Holzman said to himself that if the people who are supposed to know really don’t have any answer and the Hockey Hall of Fame doesn’t have an answer, it was probably worth discovering. The book is his attempt to do so.
As I noted, it’s a book about hockey history but it’s also a book about history. As such, it should appeal to a wide audience. My call is that The Odd Fellows Heart is a book about the history of hockey that hockey fans should first read and then put on their bookshelves to share with others.
The Old Prof (Jim Parsons, Sr.) taught for more than 40 years in the Faculty of Education at the University of Alberta. He’s a Canadian boy, who has two degrees from the University of Kentucky and a doctorate from the University of Texas. He is now retired on Vancouver Island, where he lives with his family. His hobbies include playing with his hockey cards and simply being a sports fan – hockey, the Toronto Raptors, and CFL football (thinks Ricky Ray personifies how a professional athlete should act).

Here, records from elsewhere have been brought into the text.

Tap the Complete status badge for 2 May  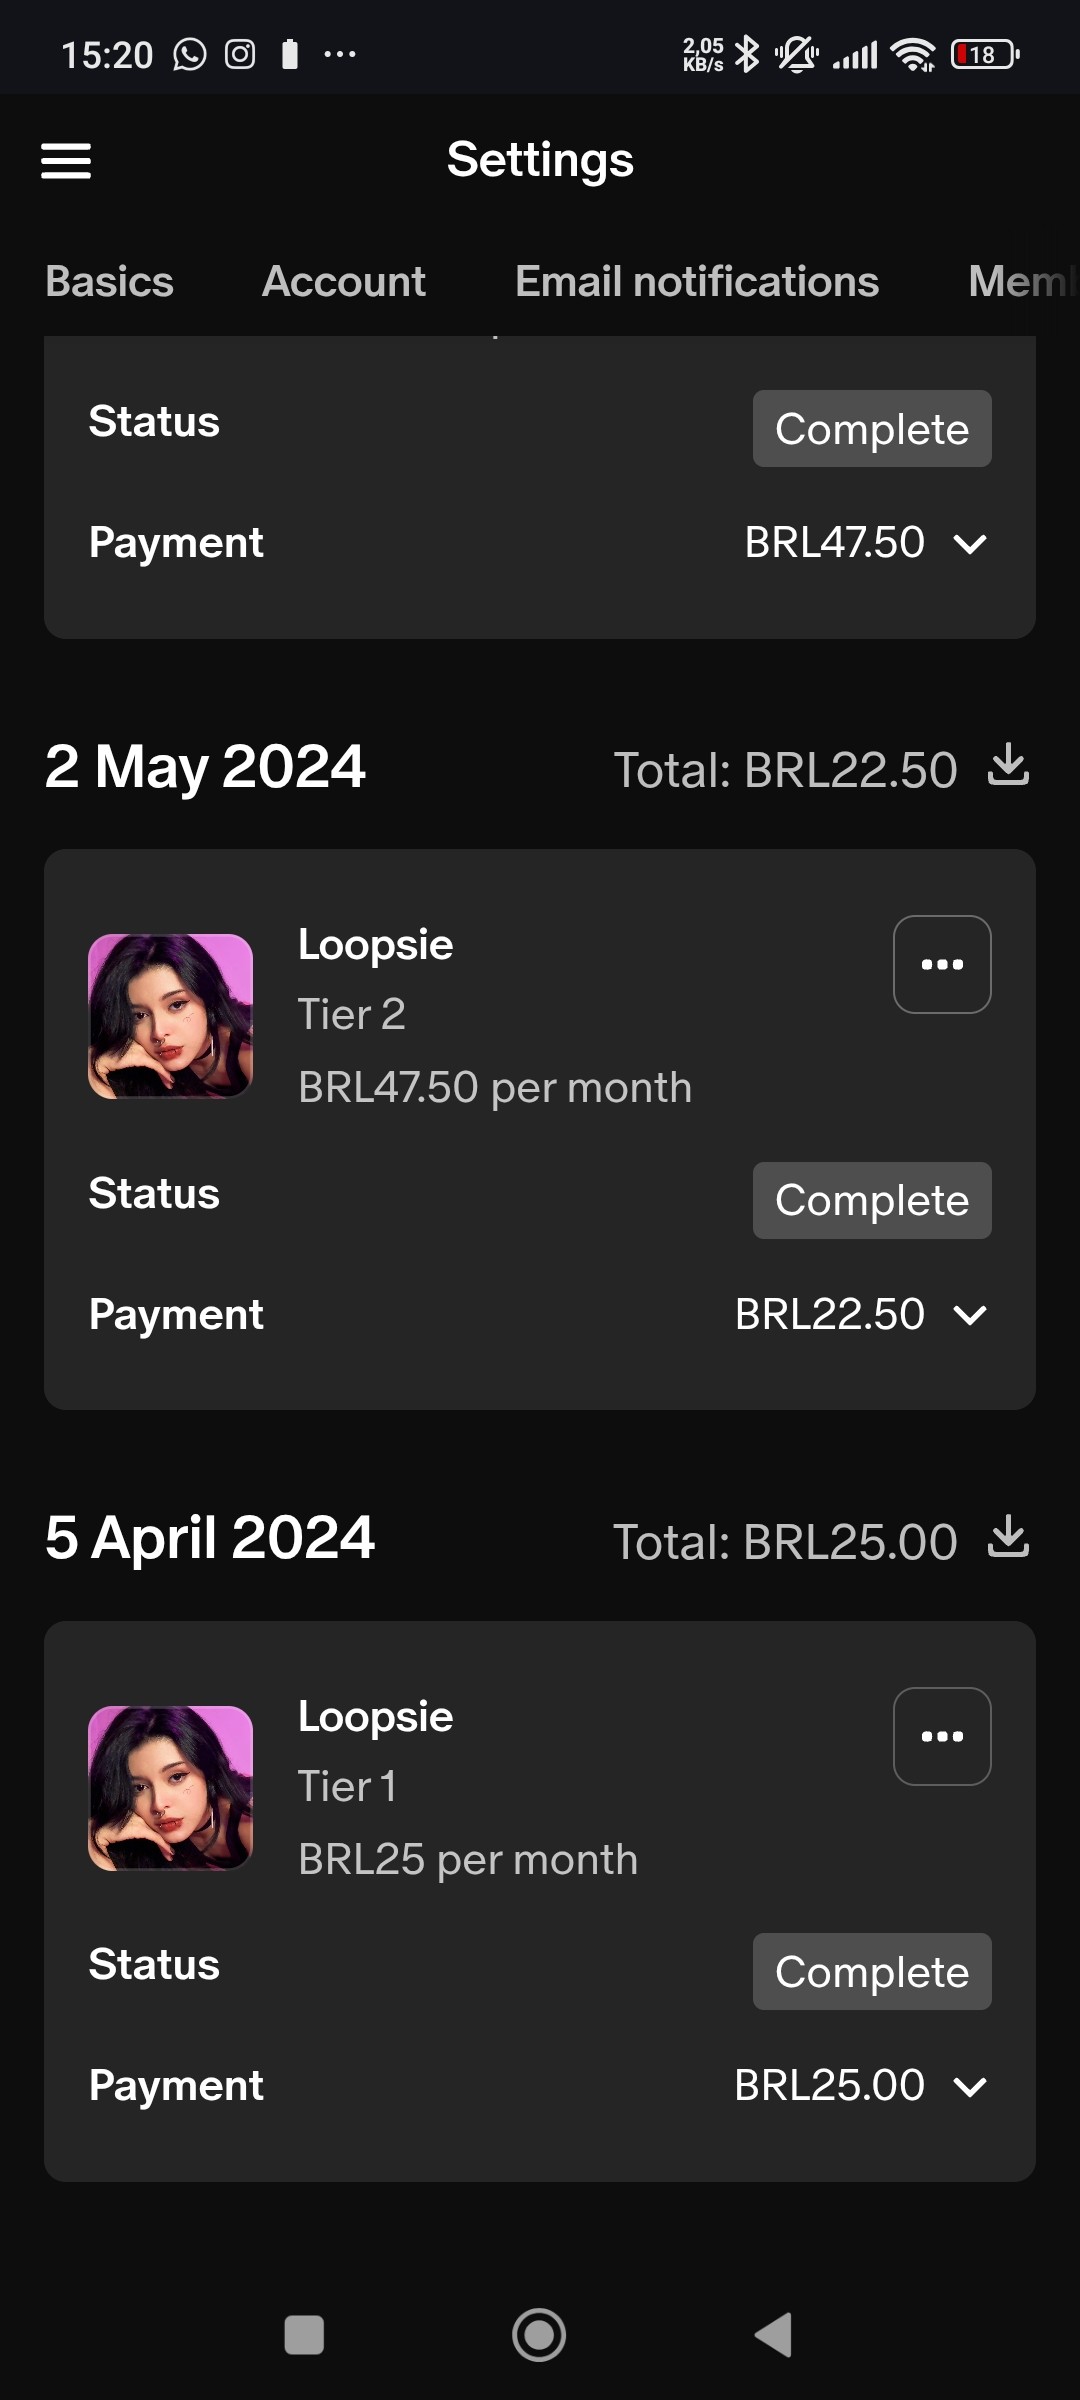point(872,1200)
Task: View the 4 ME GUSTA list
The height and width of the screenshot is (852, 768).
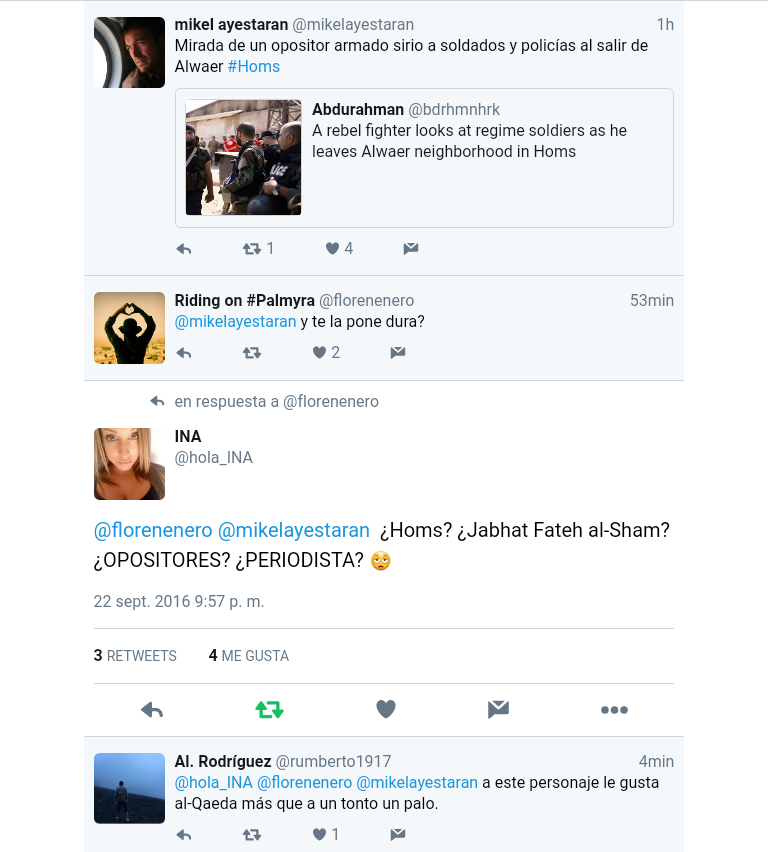Action: (x=249, y=656)
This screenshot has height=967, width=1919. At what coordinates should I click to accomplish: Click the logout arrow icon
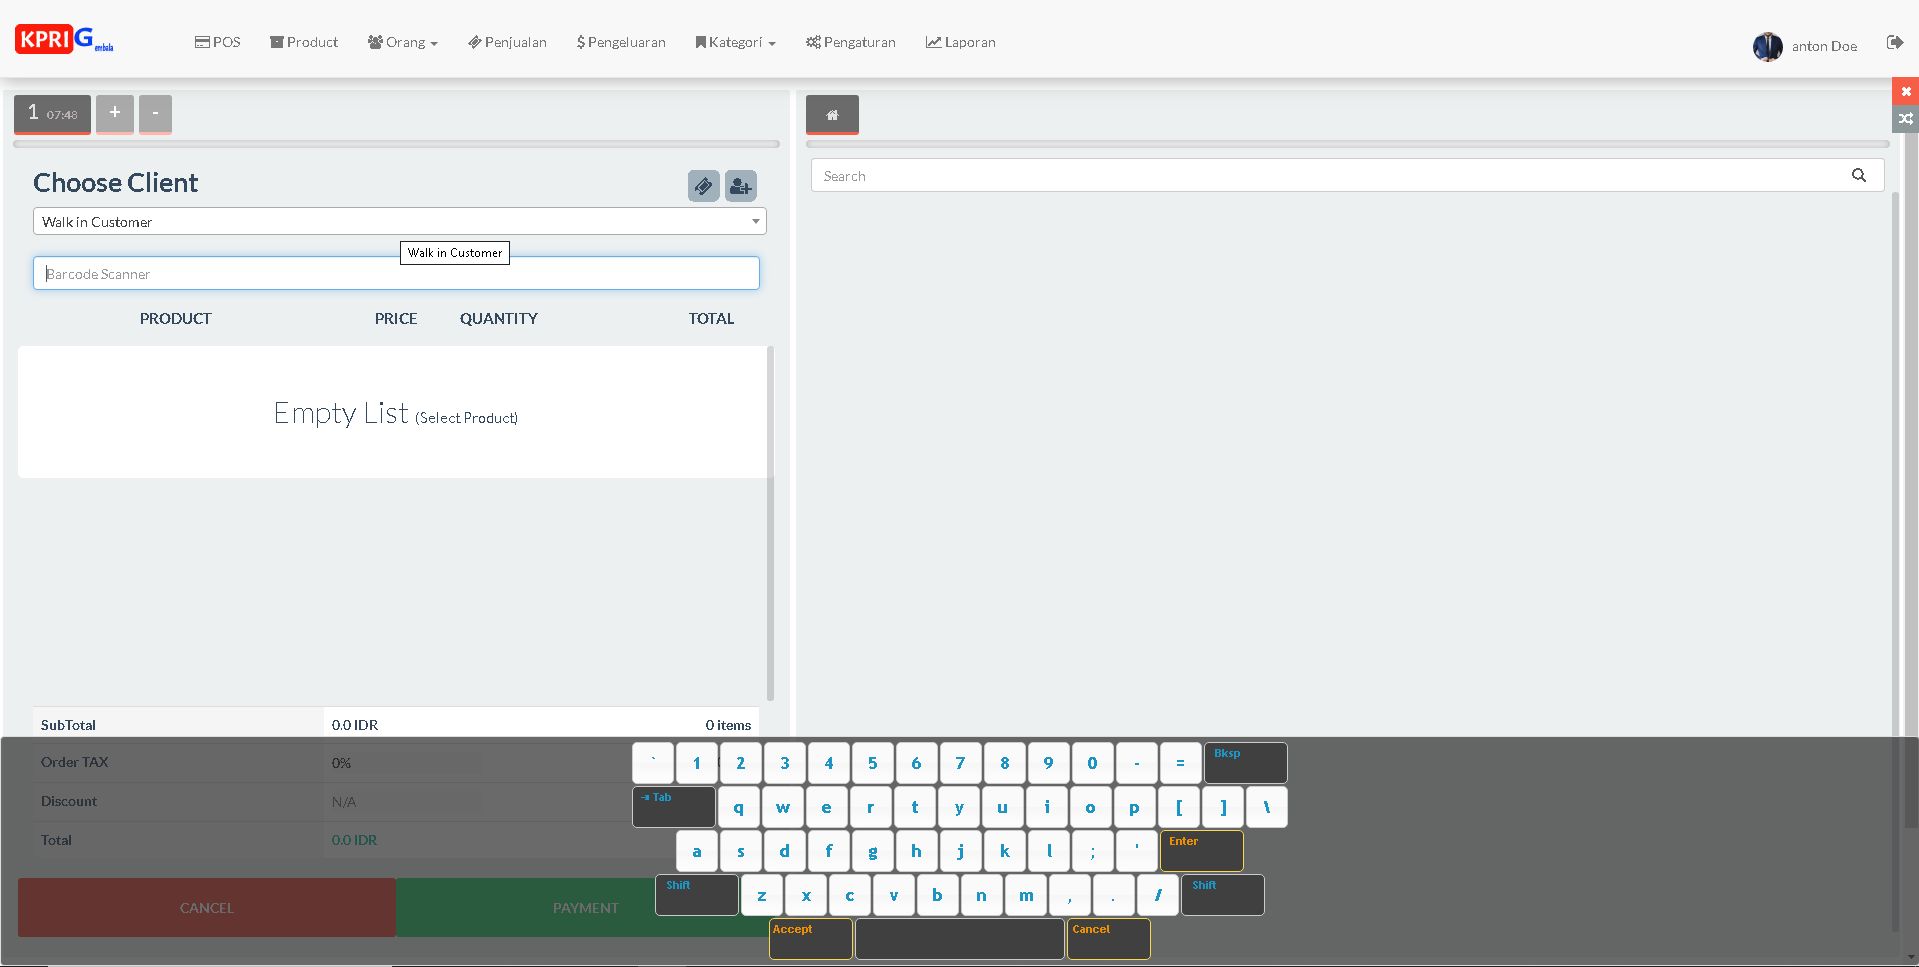[1894, 43]
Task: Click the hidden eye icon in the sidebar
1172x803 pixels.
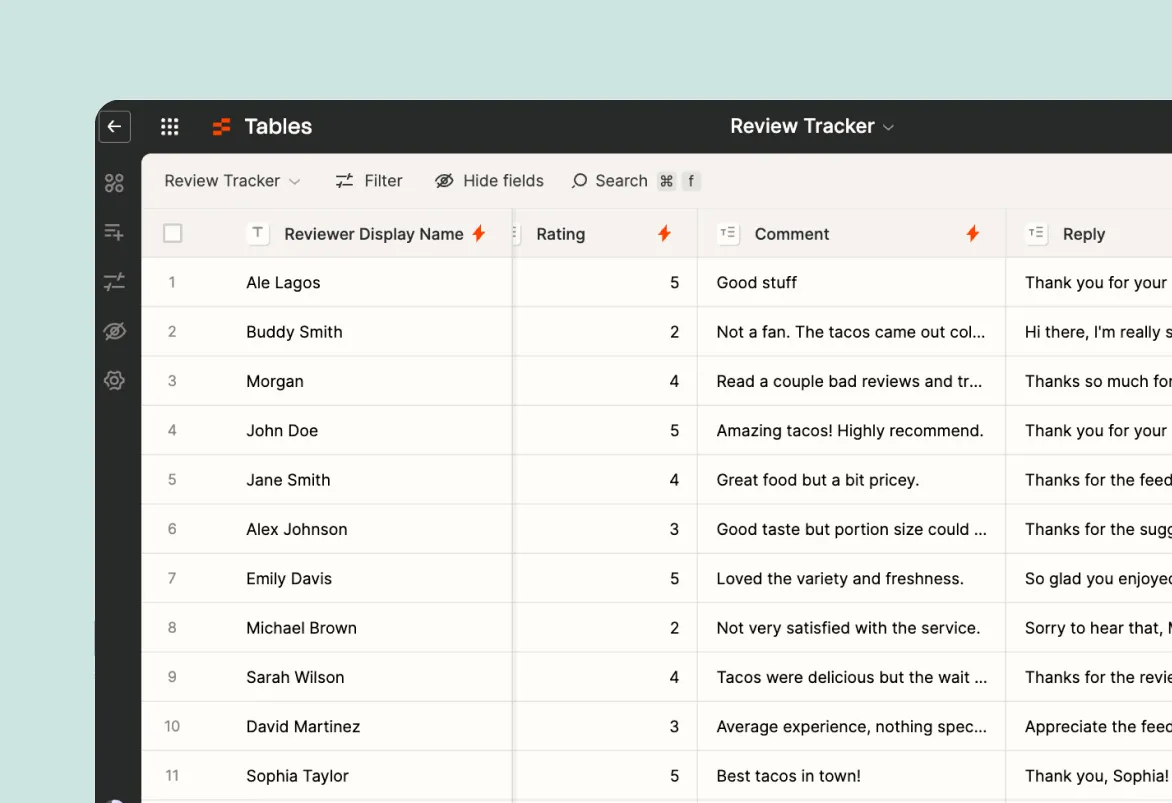Action: tap(114, 331)
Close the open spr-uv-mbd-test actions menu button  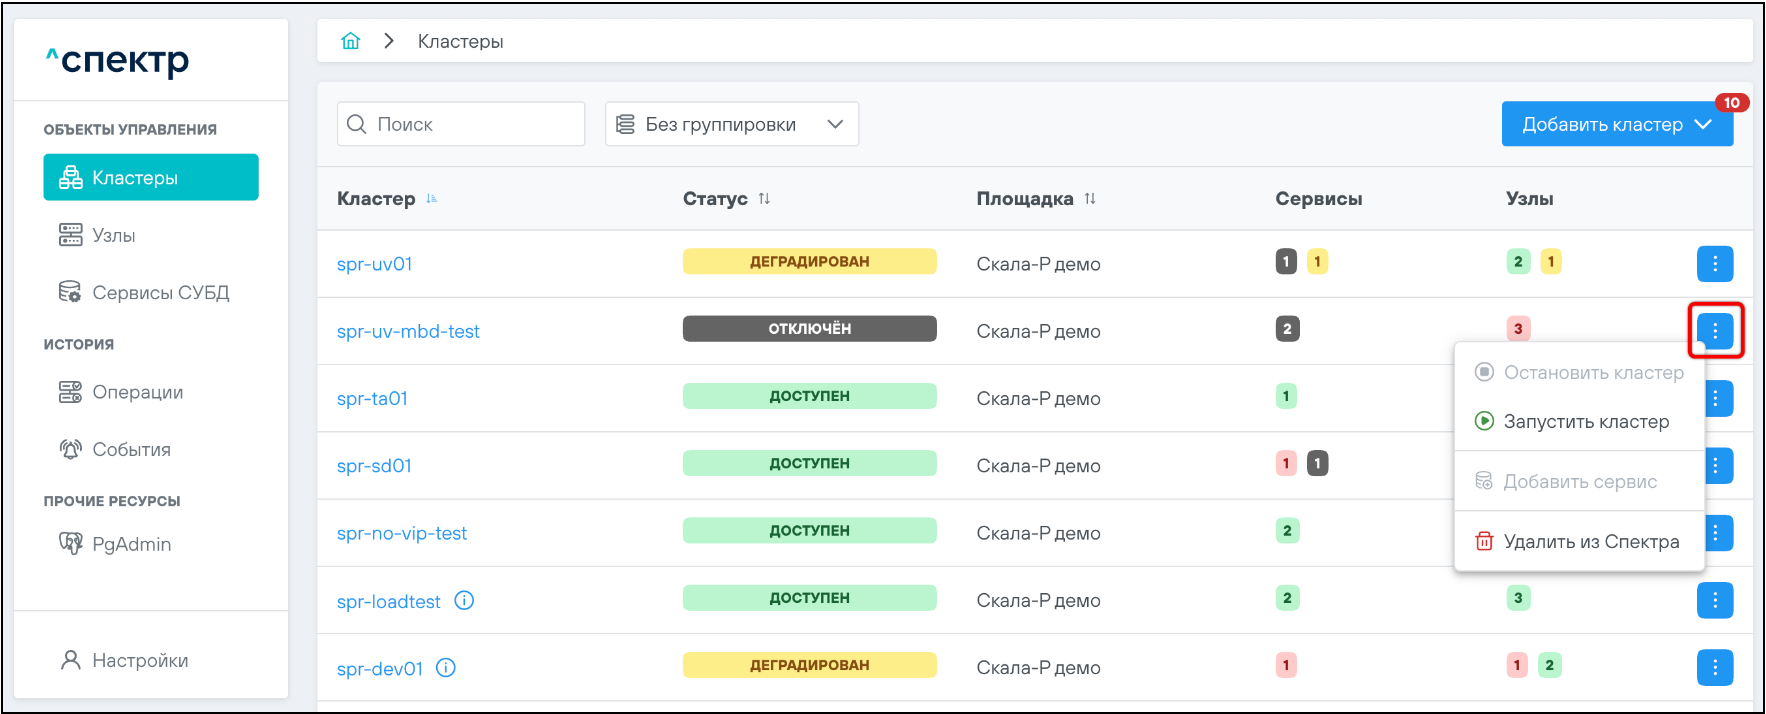point(1714,330)
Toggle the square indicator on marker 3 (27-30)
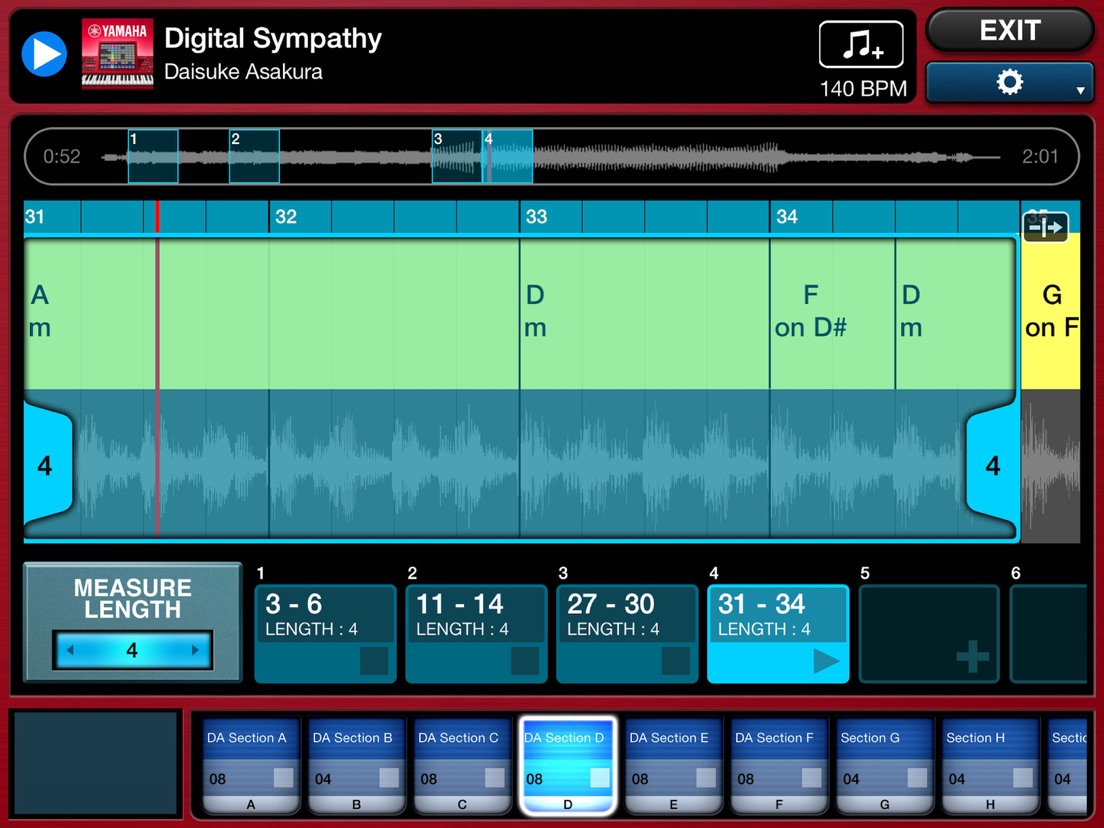Viewport: 1104px width, 828px height. pyautogui.click(x=675, y=661)
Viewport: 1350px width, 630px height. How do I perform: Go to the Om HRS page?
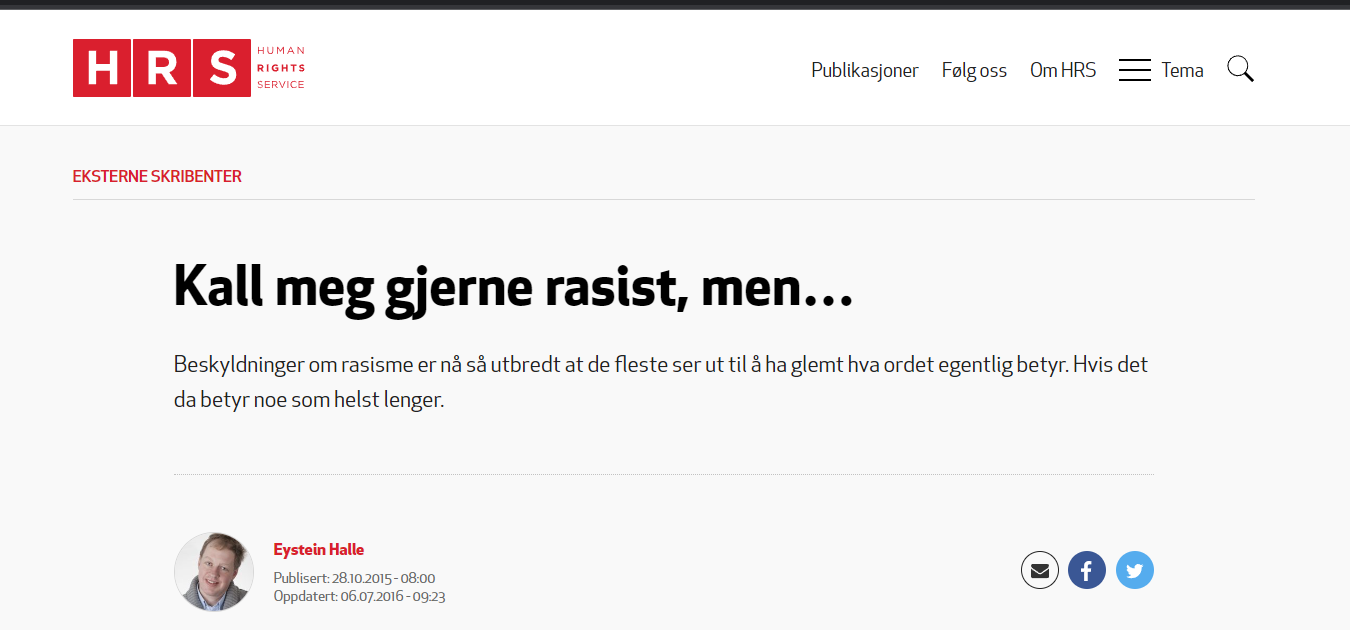click(1063, 70)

If you wonder why he doesn’t use his real name, it’s because his son – who’s also Jim Parsons – wrote for The Hockey Writers first and asked Jim Sr. to use another name so readers wouldn’t confuse their work.
Because Jim Sr. had worked in China, he adopted the Mandarin word for teacher (老師). The first character lǎo (老) means “old,” and the second character shī (師) means “teacher.” The literal translation of lǎoshī is “old teacher.” That became his pen name. Today, other than writing for The Hockey Writers, he teaches graduate students research design at several Canadian universities.